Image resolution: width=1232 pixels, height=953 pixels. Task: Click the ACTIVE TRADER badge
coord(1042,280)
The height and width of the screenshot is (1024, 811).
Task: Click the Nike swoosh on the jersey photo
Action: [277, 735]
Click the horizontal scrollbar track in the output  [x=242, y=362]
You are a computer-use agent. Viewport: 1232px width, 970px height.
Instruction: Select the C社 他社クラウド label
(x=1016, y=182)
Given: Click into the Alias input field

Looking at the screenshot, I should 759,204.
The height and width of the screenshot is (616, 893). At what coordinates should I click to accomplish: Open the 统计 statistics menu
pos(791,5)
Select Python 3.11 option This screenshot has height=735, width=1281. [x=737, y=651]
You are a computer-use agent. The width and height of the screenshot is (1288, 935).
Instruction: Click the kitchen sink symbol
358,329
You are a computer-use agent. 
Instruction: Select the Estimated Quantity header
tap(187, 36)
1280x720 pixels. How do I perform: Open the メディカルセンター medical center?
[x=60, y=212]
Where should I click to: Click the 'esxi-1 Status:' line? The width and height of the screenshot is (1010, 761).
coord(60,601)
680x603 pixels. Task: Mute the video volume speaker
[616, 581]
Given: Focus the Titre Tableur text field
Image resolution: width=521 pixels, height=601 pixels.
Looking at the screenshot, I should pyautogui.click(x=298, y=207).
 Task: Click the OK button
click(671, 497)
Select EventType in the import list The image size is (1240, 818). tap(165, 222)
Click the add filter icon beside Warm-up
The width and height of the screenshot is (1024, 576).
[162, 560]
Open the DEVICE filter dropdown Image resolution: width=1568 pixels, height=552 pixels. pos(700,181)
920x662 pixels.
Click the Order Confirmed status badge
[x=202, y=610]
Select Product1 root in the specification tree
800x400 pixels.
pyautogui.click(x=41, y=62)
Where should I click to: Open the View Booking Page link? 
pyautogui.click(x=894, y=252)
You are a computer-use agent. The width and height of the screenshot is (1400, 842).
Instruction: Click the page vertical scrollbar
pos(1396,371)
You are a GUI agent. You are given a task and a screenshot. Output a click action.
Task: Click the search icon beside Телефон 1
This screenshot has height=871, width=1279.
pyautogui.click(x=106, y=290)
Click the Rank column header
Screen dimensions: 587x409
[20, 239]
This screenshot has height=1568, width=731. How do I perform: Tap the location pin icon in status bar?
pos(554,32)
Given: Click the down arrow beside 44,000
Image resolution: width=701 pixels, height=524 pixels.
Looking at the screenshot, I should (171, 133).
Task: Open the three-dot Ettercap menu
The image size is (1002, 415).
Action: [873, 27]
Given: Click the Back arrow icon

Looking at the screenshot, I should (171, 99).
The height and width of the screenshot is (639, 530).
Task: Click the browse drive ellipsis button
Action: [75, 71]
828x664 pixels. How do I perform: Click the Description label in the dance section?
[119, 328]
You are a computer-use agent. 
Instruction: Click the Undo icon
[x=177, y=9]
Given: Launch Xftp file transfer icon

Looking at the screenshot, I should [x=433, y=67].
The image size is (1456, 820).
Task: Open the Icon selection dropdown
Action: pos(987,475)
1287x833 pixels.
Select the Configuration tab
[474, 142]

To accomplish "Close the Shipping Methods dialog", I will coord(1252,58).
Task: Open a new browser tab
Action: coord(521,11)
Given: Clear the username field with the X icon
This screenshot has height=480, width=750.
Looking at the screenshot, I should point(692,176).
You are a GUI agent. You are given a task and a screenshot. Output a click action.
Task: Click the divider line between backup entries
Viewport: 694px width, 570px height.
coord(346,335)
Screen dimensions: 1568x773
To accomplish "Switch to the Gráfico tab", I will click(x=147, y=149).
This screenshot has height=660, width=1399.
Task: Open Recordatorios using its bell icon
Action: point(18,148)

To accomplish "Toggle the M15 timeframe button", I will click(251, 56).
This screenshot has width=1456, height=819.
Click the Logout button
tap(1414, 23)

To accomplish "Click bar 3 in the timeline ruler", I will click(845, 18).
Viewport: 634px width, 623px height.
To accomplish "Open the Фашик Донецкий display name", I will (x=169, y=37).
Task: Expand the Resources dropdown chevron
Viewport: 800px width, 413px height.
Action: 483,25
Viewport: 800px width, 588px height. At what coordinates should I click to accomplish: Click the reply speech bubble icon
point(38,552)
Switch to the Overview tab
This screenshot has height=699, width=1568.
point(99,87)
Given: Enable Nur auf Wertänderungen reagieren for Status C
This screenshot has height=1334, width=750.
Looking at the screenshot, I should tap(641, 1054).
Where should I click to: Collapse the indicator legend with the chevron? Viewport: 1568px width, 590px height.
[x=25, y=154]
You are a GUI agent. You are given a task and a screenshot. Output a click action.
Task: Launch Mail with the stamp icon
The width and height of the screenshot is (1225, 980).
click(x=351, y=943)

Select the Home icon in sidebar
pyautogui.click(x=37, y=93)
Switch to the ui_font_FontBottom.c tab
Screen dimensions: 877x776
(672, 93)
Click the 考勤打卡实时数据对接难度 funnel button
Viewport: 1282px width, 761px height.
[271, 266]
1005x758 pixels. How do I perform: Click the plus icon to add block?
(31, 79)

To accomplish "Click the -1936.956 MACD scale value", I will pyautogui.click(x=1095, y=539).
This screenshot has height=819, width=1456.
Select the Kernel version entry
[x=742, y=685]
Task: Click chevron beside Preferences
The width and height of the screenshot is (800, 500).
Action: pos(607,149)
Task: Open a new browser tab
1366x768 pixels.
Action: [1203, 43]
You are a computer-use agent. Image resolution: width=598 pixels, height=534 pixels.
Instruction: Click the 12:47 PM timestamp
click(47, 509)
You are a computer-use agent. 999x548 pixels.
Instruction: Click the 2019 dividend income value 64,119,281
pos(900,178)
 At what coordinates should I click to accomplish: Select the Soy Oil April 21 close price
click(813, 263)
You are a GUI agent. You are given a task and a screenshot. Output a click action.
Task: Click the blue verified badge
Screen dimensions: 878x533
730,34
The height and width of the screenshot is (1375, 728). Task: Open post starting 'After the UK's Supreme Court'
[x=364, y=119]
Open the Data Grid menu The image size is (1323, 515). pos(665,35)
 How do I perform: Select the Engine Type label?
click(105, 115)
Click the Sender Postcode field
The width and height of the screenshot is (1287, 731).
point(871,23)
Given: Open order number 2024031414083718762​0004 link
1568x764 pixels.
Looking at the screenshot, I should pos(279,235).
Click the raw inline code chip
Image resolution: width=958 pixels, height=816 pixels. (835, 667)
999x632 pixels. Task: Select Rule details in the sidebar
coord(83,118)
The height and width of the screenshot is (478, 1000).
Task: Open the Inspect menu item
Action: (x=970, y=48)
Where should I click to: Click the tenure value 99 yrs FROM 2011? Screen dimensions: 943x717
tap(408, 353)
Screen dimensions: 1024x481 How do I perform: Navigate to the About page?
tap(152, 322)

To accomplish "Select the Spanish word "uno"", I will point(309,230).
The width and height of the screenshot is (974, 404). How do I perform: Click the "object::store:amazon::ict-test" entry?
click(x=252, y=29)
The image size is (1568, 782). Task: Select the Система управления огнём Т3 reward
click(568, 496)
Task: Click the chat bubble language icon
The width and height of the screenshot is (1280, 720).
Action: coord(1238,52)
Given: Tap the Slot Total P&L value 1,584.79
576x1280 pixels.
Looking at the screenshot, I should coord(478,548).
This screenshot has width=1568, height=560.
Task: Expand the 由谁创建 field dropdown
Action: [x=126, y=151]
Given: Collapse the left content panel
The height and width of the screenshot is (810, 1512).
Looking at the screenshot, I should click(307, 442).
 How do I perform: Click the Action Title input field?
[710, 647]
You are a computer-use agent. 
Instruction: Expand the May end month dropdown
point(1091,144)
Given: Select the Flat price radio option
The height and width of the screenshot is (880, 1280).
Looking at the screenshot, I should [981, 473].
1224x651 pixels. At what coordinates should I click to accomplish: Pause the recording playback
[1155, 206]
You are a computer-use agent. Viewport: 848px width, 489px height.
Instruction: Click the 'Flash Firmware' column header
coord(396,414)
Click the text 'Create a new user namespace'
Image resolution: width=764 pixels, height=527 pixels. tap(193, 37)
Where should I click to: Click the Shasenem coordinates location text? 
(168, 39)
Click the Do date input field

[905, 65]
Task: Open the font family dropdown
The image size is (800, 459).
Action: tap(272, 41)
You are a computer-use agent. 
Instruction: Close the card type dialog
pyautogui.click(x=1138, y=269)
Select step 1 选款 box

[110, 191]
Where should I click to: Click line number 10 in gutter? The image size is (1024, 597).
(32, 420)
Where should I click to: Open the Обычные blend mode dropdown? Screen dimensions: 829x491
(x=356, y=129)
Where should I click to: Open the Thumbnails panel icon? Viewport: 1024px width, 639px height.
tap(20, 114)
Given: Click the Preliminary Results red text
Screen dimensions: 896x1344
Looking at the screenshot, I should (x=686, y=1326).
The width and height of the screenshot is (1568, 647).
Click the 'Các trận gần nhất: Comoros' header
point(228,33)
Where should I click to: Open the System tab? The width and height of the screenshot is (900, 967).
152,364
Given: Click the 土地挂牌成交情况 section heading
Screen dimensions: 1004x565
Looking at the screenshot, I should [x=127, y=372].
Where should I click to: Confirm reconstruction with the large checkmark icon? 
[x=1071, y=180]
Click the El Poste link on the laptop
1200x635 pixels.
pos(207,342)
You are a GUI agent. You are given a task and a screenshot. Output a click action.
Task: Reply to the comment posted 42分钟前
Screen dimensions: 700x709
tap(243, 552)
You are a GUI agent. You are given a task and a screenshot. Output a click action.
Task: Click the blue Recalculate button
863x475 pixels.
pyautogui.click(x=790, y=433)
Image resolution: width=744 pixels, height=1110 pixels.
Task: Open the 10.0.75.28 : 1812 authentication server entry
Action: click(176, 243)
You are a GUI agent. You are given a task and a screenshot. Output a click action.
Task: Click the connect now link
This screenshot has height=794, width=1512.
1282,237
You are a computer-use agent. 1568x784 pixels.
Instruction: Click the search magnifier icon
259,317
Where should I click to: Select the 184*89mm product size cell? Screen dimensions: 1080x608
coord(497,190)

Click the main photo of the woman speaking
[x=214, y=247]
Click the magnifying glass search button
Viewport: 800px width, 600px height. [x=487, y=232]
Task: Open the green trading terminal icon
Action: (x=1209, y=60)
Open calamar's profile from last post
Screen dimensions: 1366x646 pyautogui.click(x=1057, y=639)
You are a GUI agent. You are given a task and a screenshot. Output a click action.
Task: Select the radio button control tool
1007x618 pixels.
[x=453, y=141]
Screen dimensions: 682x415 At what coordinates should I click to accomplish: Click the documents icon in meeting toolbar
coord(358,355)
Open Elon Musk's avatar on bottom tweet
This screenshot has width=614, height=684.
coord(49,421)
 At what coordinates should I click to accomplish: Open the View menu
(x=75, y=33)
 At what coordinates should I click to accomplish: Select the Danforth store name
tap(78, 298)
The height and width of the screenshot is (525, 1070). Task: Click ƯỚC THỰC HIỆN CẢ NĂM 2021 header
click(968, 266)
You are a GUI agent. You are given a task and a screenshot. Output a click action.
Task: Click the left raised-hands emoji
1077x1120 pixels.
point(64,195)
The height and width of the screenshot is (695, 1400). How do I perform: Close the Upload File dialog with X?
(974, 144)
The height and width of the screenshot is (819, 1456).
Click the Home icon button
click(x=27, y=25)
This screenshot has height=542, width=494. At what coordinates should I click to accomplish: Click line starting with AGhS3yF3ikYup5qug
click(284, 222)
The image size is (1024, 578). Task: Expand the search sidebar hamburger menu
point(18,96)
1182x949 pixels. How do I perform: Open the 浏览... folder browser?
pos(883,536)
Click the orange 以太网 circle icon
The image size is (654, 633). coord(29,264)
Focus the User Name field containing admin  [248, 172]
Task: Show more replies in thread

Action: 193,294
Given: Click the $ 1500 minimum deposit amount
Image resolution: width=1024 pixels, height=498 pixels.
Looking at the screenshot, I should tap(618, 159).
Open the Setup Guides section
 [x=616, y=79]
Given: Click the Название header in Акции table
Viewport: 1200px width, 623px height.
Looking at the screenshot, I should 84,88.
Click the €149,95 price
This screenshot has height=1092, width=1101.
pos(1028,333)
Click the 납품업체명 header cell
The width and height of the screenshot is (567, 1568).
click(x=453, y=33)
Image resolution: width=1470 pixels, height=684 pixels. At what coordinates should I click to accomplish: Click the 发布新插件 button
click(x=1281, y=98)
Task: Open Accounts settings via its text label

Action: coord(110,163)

» **PROBLEM STATEMENT**:
Work out the count of lines in the data above containing the string "option". Give it alone.

» **EXPECTED OUTPUT**:
2